Designing for backfill:

- Idempotent (covered above)

- Partitioned (so you re-run specific partitions)

- Resource-throttled (don't crush the warehouse during backfill)

- Documented sequence (which partitions in what order)

Backfills that take a week to plan are common. Designing for them up front saves time.

Streaming vs. batch

Two paradigms:

Batch

Pipelines run on a schedule. Daily, hourly, every 15 minutes. Process accumulated data.

Pros: simpler; recovery is easier; tooling is mature.

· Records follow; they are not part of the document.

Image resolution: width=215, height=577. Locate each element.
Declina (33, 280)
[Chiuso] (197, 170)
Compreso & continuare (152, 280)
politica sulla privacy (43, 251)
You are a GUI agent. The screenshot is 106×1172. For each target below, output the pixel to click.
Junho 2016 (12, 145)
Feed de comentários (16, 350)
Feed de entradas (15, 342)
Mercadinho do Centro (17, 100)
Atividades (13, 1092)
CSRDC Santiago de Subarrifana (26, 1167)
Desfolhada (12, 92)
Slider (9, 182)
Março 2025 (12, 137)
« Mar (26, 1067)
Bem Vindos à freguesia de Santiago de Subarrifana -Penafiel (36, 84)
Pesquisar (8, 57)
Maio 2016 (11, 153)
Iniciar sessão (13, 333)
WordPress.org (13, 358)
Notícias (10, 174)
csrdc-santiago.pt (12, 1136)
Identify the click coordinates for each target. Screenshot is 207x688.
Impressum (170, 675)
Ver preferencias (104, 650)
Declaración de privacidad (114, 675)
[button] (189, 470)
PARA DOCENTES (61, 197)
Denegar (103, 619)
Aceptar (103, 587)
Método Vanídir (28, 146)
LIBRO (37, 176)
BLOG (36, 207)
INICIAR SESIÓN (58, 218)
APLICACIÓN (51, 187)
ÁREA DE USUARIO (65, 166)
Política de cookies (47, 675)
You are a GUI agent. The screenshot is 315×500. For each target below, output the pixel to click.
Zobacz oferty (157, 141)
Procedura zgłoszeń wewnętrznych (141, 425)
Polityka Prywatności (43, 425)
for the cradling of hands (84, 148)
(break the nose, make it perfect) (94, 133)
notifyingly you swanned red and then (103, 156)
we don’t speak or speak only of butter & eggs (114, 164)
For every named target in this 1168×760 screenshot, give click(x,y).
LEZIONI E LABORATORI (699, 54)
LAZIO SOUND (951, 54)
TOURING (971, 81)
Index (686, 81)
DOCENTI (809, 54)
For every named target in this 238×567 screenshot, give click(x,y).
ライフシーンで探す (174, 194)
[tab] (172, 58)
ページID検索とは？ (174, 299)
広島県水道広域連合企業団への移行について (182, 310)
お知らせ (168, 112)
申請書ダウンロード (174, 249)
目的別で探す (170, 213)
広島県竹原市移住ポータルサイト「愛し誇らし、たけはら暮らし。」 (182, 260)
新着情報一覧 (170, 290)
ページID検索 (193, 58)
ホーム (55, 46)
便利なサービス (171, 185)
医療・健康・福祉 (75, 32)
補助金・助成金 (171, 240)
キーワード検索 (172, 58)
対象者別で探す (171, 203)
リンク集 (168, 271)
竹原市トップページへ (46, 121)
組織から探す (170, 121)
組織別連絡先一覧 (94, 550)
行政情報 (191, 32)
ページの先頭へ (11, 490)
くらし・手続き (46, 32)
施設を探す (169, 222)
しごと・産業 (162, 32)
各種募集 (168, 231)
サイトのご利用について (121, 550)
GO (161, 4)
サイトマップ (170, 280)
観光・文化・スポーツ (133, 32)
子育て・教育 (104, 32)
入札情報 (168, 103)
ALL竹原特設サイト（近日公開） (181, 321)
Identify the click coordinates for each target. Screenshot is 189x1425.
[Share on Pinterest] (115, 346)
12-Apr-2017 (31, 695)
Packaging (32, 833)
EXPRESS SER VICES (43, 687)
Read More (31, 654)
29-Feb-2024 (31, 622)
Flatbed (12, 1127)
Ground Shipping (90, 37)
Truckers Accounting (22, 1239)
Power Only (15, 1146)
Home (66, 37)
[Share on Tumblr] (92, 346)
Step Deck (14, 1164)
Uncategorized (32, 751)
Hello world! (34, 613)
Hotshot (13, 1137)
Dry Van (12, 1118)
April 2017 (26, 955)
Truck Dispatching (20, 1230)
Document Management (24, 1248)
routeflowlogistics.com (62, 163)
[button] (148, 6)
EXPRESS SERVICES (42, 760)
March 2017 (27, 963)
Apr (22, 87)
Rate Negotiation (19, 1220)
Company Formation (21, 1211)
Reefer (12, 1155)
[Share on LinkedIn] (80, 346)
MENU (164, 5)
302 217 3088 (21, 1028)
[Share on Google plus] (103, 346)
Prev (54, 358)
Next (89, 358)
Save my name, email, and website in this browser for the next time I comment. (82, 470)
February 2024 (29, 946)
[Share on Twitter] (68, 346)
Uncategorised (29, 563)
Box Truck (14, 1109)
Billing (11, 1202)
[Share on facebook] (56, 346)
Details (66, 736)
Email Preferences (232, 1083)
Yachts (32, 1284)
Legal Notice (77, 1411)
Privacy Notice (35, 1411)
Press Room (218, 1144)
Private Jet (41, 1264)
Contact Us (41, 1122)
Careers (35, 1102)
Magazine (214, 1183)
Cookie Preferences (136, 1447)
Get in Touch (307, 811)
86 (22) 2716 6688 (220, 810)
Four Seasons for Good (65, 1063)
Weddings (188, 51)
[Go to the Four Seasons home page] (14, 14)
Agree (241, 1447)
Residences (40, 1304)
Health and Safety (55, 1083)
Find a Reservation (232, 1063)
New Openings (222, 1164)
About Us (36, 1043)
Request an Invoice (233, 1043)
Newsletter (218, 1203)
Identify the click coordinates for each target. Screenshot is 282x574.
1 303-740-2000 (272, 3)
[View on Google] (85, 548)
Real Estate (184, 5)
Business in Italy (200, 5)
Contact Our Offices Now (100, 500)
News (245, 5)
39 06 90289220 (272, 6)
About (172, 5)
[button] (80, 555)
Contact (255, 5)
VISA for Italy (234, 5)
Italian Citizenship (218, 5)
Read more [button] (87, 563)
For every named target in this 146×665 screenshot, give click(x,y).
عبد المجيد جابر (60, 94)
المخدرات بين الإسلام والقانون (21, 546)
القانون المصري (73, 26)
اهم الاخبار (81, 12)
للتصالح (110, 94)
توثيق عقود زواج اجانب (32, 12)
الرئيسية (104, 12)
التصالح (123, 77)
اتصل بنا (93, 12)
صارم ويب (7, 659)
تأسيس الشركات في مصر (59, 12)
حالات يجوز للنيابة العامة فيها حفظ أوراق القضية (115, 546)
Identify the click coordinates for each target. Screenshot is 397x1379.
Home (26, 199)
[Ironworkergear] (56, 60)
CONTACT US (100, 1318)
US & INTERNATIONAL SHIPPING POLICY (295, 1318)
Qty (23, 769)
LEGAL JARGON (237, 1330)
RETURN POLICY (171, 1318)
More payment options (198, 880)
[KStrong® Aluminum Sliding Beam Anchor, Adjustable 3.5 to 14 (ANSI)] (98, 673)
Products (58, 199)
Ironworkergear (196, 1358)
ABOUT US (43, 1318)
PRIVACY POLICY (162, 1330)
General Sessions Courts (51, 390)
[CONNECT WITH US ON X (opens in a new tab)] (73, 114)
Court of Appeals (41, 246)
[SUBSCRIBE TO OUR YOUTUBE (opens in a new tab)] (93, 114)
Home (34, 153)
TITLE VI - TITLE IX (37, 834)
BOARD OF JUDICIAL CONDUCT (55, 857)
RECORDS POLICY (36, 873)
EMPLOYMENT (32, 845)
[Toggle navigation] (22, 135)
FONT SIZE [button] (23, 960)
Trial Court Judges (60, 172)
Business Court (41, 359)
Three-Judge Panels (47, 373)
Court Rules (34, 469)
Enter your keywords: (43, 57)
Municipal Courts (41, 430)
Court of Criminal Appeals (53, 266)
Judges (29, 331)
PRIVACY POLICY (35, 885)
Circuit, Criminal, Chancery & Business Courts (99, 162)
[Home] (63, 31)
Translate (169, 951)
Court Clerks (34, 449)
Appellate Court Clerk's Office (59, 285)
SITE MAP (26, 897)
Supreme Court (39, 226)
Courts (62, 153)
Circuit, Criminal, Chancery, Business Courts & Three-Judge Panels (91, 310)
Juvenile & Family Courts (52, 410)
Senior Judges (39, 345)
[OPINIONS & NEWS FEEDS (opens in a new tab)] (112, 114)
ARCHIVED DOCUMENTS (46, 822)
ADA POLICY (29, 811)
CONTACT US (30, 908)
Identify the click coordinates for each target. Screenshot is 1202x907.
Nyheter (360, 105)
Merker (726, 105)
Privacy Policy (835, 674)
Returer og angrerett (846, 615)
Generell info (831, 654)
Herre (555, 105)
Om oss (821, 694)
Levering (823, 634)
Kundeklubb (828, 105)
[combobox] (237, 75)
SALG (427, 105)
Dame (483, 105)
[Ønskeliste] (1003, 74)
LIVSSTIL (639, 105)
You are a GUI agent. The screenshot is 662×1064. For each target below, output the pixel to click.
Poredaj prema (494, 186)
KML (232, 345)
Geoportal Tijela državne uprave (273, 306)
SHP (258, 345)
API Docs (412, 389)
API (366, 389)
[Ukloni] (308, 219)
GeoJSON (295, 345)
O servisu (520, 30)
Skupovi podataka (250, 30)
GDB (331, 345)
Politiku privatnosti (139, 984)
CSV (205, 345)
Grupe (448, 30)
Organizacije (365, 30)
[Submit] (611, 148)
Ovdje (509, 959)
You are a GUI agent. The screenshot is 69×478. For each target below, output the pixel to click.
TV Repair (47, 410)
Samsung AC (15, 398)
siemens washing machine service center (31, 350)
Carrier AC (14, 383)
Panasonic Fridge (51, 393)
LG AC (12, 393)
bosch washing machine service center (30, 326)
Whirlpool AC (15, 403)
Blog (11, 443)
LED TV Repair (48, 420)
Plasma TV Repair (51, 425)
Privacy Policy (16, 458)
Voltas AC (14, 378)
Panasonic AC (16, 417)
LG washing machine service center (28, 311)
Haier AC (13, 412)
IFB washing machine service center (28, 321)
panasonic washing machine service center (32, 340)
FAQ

Cons: latency = batch interval.

Streaming

Pipelines run continuously. Each event processed as it arrives.

Pros: low latency.

Cons: complex; harder to debug; harder to backfill.

Most pipelines should be batch. Stream when latency genuinely matters (real-time fraud, real-time recommendations).

The "Lambda architecture" — batch + streaming both running the same logic — has fallen out of favor; modern systems use one or the other.

Common failure patterns

- **Non-idempotent pipelines.** Retries cause duplicates.

- **No partitioning.** Failures affect everything.

- **No observability.** Silent failures.

- **Streaming when batch would do.** Complexity without benefit.

- **No data quality checks.** Bad data flows downstream.

- **No backfill plan.** Recovery from bugs takes weeks.

- **Heavy initialization per task.** Slow pipelines.